Bergoglio asumió el pontificado ocho días después de la muerte del presidente venezolano Hugo Chávez. Nicolás Maduro, elegido para dirigir el país después del Comandante, fue a visitar a Francisco al Vaticano y le llevó una estatua de José Gregorio Hernández, el médico de los pobres cuya santidad se pedía: uno de los últimos gestos del Papa antes de morir.
Hoy, en nombre del Gobierno y el pueblo de Venezuela, Maduro recordó a Francisco como “un amigo sincero, como el Papa que impulsó con determinación la canonización del Dr. José Gregorio Hernández, símbolo de la fe del pueblo venezolano y puente espiritual entre nuestras luchas y nuestra esperanza”. Para Maduro, el Papa Francisco fue “un líder espiritual transformador, cuya voz clara y valiente denunció las desigualdades del sistema dominante y abogó por un mundo más humano, justo y profundamente solidario. Partiendo de su identidad latinoamericana, promovió una Iglesia comprometida con las causas de los pobres, la protección de la Madre Tierra y el diálogo entre culturas y religiones”. Un hombre de Dios “que no dudó en inquietar a los poderosos con la verdad del Evangelio”.
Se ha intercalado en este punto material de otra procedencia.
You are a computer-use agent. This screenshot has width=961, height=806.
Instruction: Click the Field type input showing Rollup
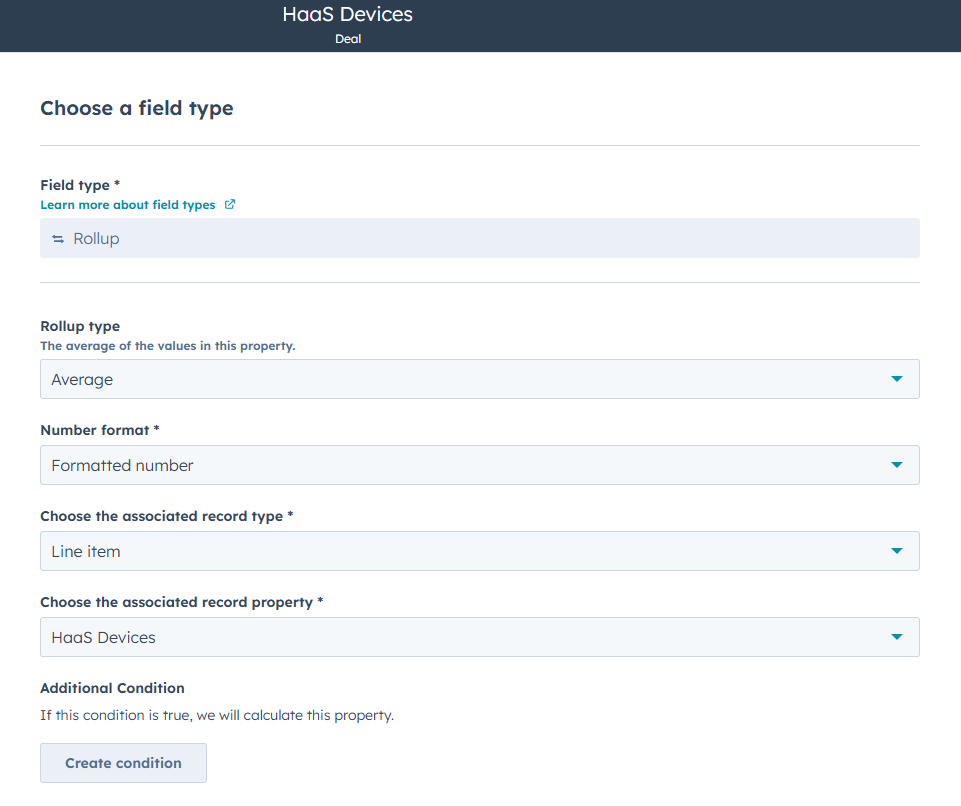pyautogui.click(x=480, y=238)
Es difícil decir, ahora, si el legado de Francisco podrá perdurar en la figura que ocupará su lugar, imponiéndose en la intensa batalla en curso por la sucesión entre progresistas y conservadores. Por ahora, en la Roma caótica, rapaz y negociante de este año jubilar, en la ostentación arrogante de los superricos, de los neofascistas y de los traficantes internacionales de muerte, el poder excesivo de Mammón parece constituir un atractivo incluso en el mundo de los excluidos.